- Short problem:
Revise the material from the line containing "Click the Reset all! button" through the line containing "(x=371, y=586)" by replacing "computer-use agent" with "desktop agent" and keeping everything else unchanged. Return only those lines.

- Records for this exercise:
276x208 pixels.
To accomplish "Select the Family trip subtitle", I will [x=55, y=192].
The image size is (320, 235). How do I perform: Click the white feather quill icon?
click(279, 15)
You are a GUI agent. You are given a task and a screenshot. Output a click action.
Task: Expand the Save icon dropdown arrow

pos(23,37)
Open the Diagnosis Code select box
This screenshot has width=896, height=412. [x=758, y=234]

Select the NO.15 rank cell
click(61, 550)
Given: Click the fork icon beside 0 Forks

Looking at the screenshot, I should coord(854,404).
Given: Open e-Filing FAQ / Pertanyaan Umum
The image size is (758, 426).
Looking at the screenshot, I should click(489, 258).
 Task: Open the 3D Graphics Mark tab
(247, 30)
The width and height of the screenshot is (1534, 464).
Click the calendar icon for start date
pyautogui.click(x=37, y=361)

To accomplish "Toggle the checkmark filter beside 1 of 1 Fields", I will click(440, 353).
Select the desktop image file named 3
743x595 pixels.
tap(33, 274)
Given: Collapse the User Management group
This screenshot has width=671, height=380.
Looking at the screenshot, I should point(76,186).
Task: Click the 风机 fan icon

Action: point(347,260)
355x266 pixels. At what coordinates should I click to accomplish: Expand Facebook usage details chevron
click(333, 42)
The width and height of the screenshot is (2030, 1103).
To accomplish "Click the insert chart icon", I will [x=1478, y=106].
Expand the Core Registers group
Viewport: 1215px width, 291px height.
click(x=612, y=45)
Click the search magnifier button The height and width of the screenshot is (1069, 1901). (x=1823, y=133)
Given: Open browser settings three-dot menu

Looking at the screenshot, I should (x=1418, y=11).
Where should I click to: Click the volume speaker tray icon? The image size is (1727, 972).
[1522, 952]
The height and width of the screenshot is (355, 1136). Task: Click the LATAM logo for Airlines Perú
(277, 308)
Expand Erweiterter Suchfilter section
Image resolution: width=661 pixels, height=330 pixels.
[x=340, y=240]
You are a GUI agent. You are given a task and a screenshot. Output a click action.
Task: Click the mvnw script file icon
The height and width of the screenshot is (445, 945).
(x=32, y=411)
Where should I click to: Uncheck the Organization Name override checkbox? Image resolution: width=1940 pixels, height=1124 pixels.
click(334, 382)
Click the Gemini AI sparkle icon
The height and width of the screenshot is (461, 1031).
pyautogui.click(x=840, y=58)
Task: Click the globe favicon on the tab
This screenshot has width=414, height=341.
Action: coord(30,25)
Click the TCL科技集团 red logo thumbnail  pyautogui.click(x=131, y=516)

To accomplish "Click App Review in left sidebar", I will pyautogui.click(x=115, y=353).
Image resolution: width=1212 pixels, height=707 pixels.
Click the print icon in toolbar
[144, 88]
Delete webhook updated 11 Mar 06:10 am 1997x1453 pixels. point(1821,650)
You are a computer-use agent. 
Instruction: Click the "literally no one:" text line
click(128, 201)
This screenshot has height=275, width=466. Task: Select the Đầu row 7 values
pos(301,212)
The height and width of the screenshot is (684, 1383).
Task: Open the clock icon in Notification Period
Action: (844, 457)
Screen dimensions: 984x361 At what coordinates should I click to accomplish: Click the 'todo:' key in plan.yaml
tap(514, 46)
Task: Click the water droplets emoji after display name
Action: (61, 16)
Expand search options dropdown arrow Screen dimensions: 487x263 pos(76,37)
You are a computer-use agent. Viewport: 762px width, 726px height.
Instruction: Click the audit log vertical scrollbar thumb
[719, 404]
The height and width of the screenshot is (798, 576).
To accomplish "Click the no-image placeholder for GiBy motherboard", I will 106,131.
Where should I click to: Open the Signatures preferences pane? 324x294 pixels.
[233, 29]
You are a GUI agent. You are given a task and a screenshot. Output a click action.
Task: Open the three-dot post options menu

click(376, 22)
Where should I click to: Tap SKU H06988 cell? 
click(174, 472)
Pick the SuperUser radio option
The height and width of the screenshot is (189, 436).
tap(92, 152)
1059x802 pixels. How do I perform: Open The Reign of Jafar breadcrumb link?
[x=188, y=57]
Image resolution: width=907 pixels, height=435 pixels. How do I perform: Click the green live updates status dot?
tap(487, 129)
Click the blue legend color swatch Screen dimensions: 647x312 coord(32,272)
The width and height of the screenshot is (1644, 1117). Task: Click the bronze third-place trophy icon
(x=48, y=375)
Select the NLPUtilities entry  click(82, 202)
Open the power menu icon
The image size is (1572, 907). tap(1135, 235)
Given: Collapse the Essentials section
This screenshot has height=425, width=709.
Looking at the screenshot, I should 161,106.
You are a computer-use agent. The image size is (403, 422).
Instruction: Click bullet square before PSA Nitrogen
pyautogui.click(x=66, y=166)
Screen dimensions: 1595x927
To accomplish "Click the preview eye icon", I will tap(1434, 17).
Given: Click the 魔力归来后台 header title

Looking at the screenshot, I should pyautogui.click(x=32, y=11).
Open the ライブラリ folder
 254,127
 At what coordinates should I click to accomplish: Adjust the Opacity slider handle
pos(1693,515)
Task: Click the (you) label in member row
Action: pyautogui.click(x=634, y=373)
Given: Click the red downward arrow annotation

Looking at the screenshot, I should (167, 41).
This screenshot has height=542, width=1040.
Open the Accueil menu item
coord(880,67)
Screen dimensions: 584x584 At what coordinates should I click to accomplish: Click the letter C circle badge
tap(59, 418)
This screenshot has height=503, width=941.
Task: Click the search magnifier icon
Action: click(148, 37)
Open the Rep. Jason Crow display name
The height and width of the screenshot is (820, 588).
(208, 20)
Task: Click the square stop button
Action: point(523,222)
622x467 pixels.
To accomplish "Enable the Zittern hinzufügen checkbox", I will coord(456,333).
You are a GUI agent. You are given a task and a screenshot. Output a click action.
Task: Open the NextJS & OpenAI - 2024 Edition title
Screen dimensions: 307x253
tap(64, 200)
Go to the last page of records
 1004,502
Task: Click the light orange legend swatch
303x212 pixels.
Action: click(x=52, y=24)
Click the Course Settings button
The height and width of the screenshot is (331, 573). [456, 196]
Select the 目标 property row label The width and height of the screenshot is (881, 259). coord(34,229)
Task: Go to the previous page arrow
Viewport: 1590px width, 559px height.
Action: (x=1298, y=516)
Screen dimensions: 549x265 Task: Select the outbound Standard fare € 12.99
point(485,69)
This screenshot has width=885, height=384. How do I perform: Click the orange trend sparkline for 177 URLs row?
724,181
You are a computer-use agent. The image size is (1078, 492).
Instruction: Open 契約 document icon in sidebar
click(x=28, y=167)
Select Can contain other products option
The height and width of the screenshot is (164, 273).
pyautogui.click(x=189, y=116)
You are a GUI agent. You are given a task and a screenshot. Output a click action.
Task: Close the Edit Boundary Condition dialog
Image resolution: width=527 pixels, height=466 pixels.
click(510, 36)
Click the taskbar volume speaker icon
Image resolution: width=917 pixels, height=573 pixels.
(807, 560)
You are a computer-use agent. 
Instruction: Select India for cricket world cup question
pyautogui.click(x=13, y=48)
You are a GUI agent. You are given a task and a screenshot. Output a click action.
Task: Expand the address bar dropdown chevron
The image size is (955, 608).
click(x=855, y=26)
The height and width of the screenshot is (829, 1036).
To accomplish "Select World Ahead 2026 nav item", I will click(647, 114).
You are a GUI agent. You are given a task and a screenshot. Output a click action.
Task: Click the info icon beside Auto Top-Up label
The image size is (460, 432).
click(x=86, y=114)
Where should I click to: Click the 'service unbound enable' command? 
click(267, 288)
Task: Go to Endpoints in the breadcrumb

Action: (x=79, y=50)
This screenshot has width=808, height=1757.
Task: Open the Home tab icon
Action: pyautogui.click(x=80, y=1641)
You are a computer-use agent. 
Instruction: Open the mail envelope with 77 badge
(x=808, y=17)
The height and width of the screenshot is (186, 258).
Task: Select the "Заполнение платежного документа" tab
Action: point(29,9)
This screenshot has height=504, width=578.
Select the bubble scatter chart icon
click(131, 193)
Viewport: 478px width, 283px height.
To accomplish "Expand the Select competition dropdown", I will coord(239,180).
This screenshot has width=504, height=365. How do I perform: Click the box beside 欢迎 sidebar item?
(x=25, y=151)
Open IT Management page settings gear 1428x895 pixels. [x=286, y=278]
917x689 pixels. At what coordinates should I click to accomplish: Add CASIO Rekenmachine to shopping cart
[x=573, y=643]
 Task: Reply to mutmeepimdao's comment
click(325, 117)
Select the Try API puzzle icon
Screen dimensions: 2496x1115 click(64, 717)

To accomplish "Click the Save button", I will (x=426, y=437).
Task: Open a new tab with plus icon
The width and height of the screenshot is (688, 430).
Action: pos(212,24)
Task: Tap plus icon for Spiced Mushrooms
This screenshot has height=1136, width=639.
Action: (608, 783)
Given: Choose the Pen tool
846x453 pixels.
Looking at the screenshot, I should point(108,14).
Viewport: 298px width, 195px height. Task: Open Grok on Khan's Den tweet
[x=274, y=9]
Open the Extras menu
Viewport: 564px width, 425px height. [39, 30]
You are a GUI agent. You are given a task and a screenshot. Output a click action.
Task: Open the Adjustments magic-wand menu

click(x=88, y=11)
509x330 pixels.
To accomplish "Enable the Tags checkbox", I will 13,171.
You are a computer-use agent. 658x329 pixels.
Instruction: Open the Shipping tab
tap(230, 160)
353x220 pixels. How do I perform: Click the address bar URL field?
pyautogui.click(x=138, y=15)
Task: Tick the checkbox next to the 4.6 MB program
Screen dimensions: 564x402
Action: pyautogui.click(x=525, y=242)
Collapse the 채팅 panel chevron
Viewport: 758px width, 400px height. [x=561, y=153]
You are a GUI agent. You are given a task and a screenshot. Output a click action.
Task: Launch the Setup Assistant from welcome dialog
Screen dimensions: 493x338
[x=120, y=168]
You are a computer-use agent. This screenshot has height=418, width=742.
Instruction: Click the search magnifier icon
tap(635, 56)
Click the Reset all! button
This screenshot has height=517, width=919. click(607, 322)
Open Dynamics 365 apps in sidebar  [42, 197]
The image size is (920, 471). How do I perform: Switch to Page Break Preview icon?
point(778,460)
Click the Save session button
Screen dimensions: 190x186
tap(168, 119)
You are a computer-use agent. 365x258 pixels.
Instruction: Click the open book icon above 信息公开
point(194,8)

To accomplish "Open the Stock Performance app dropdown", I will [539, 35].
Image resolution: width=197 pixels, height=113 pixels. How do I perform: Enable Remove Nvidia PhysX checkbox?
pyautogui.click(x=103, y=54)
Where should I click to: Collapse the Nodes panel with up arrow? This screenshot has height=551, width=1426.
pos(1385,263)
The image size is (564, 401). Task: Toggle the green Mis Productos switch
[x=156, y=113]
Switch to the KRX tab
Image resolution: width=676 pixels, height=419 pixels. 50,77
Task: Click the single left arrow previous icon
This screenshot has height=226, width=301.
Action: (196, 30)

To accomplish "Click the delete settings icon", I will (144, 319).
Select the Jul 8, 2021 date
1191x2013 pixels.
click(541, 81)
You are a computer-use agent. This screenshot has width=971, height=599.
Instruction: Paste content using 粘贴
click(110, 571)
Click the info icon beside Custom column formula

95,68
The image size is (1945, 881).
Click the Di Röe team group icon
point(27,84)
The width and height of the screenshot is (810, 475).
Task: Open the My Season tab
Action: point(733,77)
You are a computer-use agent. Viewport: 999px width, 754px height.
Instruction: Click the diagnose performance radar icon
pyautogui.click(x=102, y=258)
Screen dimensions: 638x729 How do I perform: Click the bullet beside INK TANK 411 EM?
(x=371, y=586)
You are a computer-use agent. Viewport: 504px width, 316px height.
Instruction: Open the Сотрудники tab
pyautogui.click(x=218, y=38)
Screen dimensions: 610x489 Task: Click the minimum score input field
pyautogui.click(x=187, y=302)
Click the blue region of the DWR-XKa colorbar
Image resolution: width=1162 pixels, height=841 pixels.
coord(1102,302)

- Written response:
Click the Reset all! button
This screenshot has height=517, width=919. click(607, 322)
Open Dynamics 365 apps in sidebar  [42, 197]
The image size is (920, 471). How do I perform: Switch to Page Break Preview icon?
point(778,460)
Click the Save session button
Screen dimensions: 190x186
tap(168, 119)
You are a desktop agent. 365x258 pixels.
Instruction: Click the open book icon above 信息公开
point(194,8)

To accomplish "Open the Stock Performance app dropdown", I will [539, 35].
Image resolution: width=197 pixels, height=113 pixels. How do I perform: Enable Remove Nvidia PhysX checkbox?
pyautogui.click(x=103, y=54)
Where should I click to: Collapse the Nodes panel with up arrow? This screenshot has height=551, width=1426.
pos(1385,263)
The image size is (564, 401). Task: Toggle the green Mis Productos switch
[x=156, y=113]
Switch to the KRX tab
Image resolution: width=676 pixels, height=419 pixels. 50,77
Task: Click the single left arrow previous icon
This screenshot has height=226, width=301.
Action: (196, 30)

To accomplish "Click the delete settings icon", I will (144, 319).
Select the Jul 8, 2021 date
1191x2013 pixels.
click(541, 81)
You are a desktop agent. This screenshot has width=971, height=599.
Instruction: Paste content using 粘贴
click(110, 571)
Click the info icon beside Custom column formula

95,68
The image size is (1945, 881).
Click the Di Röe team group icon
point(27,84)
The width and height of the screenshot is (810, 475).
Task: Open the My Season tab
Action: point(733,77)
You are a desktop agent. Viewport: 999px width, 754px height.
Instruction: Click the diagnose performance radar icon
pyautogui.click(x=102, y=258)
Screen dimensions: 638x729 How do I perform: Click the bullet beside INK TANK 411 EM?
(x=371, y=586)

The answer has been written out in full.